Pugnacity in birds

It has started up again. Early in the morning there is a thump, thump, thump from the window above

It has started up again. Early in the morning there is a thump, thump, thump from the window above. It's that blackbird doing what the experts call image-fighting. It goes on until you go out and wave it off. A chance turning up of a small paperback printed 30 years ago (The Countryman Wild Life Book) shows that it takes many forms: on hub-caps, for instance, which 30 years ago must have been very reflective, shiny polished things. One morning, finding the hub-cap smeared with red, the owner feared the worst, but was soon surprised to find the bird returning with a morello cherry in his beak, evidently trying to feed his alter ego in the reflection. One woman wrote of the most persistent case surely on record: "In April 1963 I first noticed a male house sparrow banging against a bedroom window of my neighbour's house. It kept up its attacks from early morning until late evening except when, at my suggestion, the curtains were drawn." (One might ask, what was left of the poor bird's beak?) "But it went on, sometimes at another of the windows but, with a break of five or six weeks in the autumn, it continued its visits until the following June. Then it disappeared, coming back at the end of March this year to the same window.
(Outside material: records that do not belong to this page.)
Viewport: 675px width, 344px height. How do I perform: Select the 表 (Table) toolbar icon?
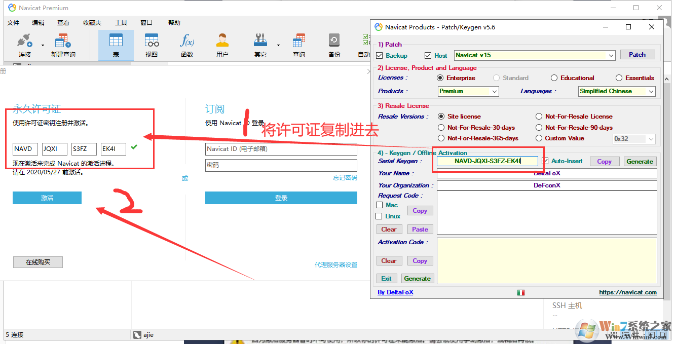click(116, 45)
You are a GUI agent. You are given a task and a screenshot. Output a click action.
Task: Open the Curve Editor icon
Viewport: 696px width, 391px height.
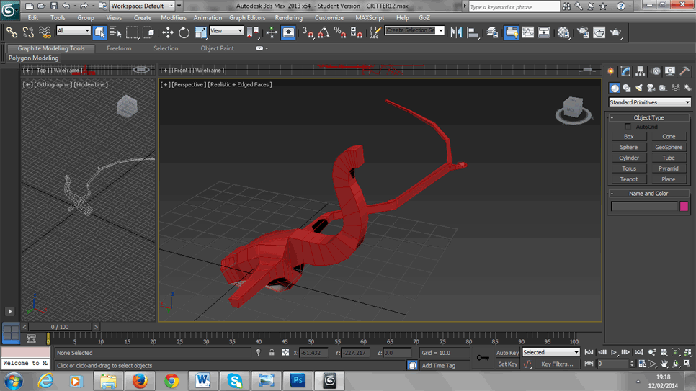click(x=528, y=32)
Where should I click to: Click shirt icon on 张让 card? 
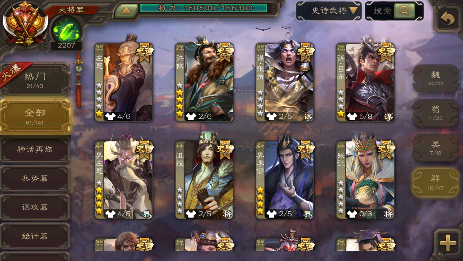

It kept up its attacks for a month before vanishing again."

A bird described as a bookmerie shrike attacked a workshop window in East London, South Africa, until if so fouled the glass that no reflection could be seen. One small bird attacked a window so often and so fiercely that it was found dead underneath it. "And the habit is not confined to the smaller birds. One pair of crows attacked the French window of a house near Cardiff, rapped sharply on the glass several times (and they have heavy beaks), then flew up and scratched the pane with their craws. On the ledge, they set to fighting each other; feathers flew and the window became smeared with dirt and drops of blood. The pattern changed. The crows would perch on a branch about 20 yards from the window, then launch themselves together, both striking on the pane." With a good bang. "Then dropping to the ground to fight each other." Could all this be a form of overcoming boredom?